バブルがはじけた後の方が仕事は増えました。建設業は細かく分業化されていたのですが、それを当社でまとめて請け負う体制を作りました。現場の管理監督もメーカーの要請もあり請け負うことになりました。人手不足になり、私は現場を離れ会社の管理にまわり、社員の募集を始めました。その頃からやっと会社らしくなっていきました。(笑)当社の戦略の一つが、現場監督者の養成により、監督代行システムの構築です。大企業の社員の人件費と、中小企業の社員の人件費には差があります。大企業が一人現場監督として張り付かせるよりは、外注に出す方が安くつくわけです。当社も仕事になり、双方にとって良かったわけです。その時に採用した社員は現在現場監督として立派に育っています。

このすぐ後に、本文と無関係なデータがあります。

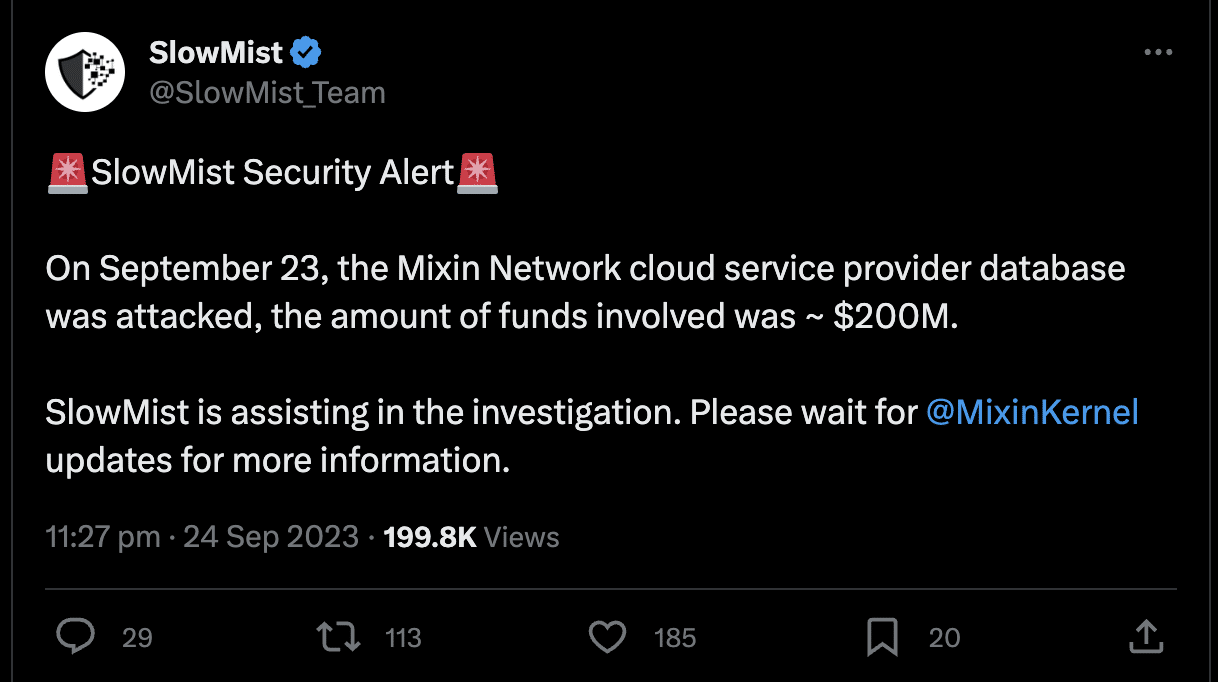Click the bookmark count 20
Image resolution: width=1218 pixels, height=682 pixels.
[x=944, y=638]
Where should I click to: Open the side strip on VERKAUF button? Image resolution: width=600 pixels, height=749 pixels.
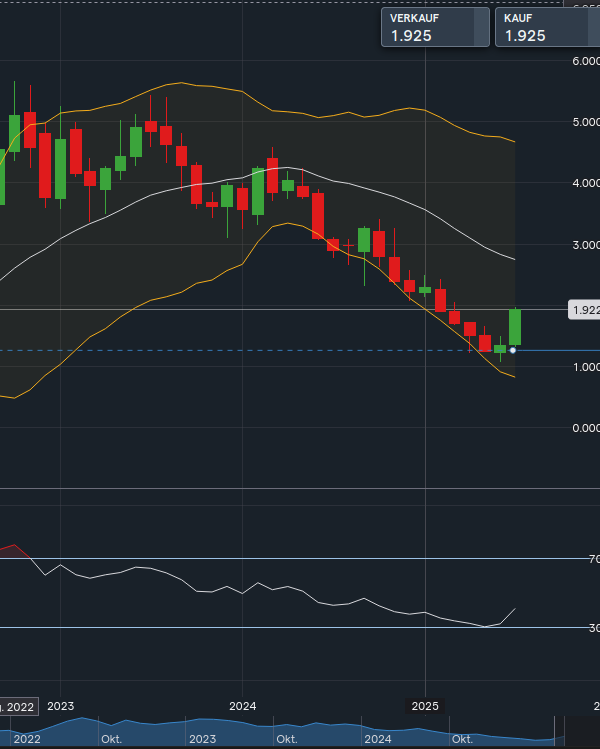click(485, 27)
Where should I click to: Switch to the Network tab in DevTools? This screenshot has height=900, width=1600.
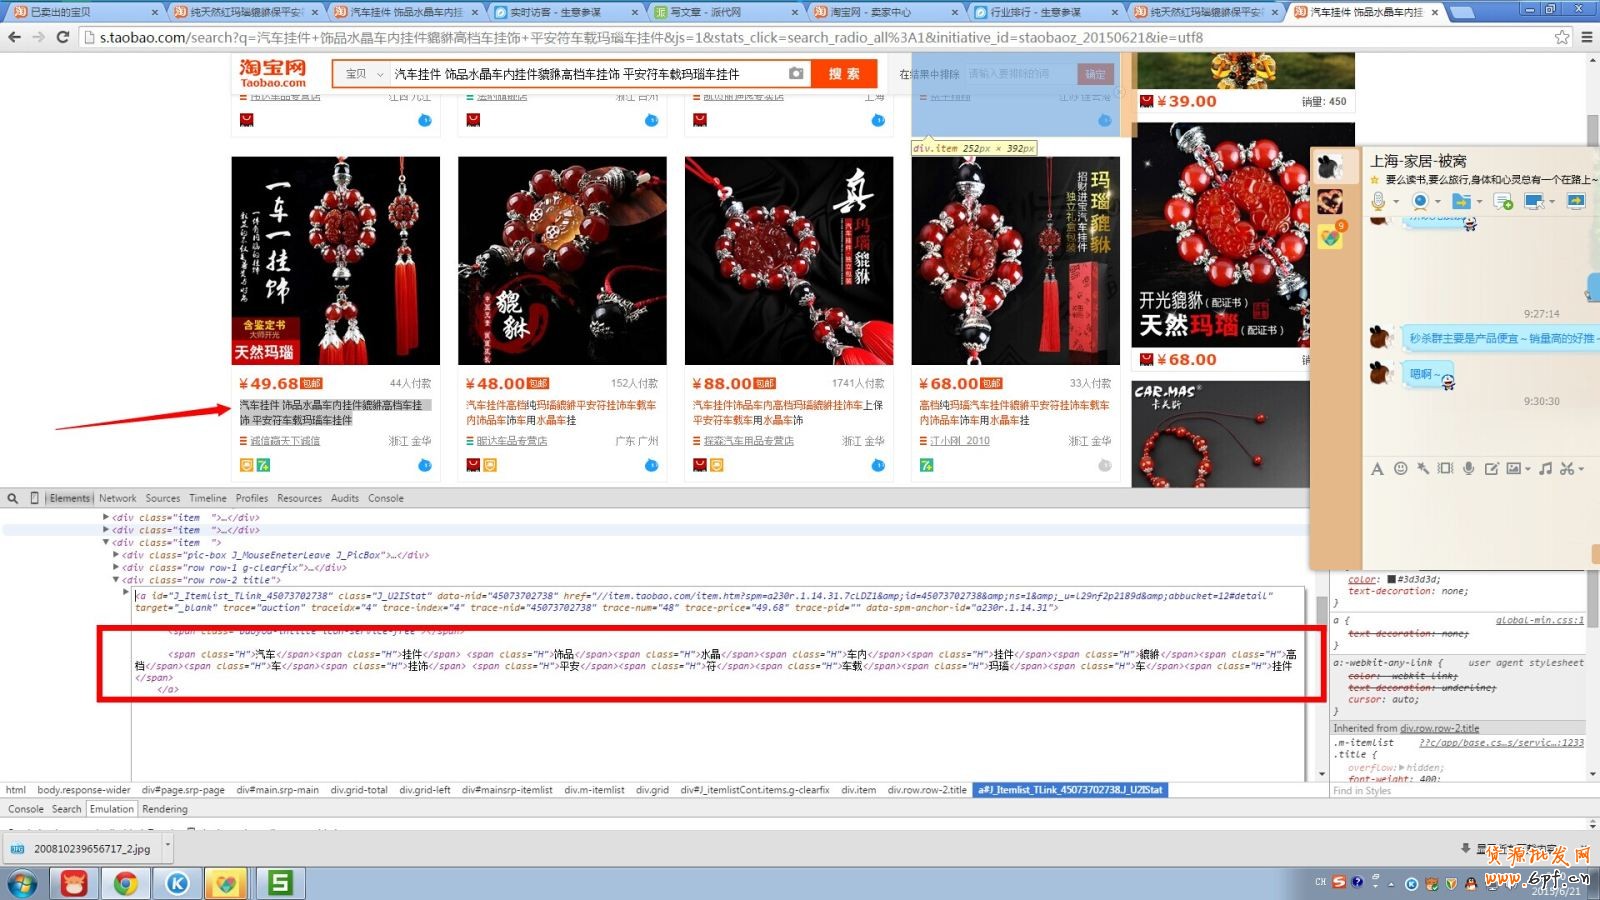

バブルがはじけて株価は下落しましたが、建設業は以前に契約した仕事があるので、数年は持ちこたえられます。しかし3〜4年経って影響が出始め、元請けメーカーの仕事が極端に減少しました。それまではS社の仕事だけをこなせばよかったのですが、新規開拓をしなければならなくなり、これを機に、本社を台東区に移転しました。
新規開拓にはつらい経験も多々ありました。仲間内の業者から、人手が足りないので大手重機械系の会社の仕事を手伝ってほしいと頼まれました。ところがその業者が工事の途中で倒産してしまい2000万円が不渡りになりました。それまで赤字を出したことのない会社でしたので、あわてました。それもなんとか銀行の借り入れでしのぐことができました。工事の途中で倒産したもので、元請けメーカーも困ったと思います。工事の続行が必要なわけで、これはチャンスと直接取引の交渉をし、全て当社のお客様になっていただくことができました。この仕事で400万円は回収できました。あとの1600万円は高い営業マンを2年雇ったのだと考えることにしました。(笑)
◆御社の事業についてお伺いします。
主に立体駐車場の据付工事や、機械器具の設置工事など、重くて大きくて動くものの工事をしています。技術力の進歩とともに社会環境は変化し、 駐車設備のあり方もそれと併走する形でさまざまな対応を求められています。地上タワー型から土地有効利用の地下埋設型まで立体駐車場には、エレベータ式・平面往復式・垂直回転式・水平多層循環式・垂直循環式などがあり、限られた空間での高い収容力、且つスピーディに安定安全な入出庫が要求されます。入出庫にはスピードが要求され、無人の駐車場の内部は猛スピードで駐車パレットが移動しています。さらに超高層化に伴い耐震性、低騒音性も求められています。今後は、機械式駐車場据付で蓄積した技術を、一般機械設備、給排水の衛生設備などさまざまな分野での新規機器設備工事に活かしていきたいと思っています。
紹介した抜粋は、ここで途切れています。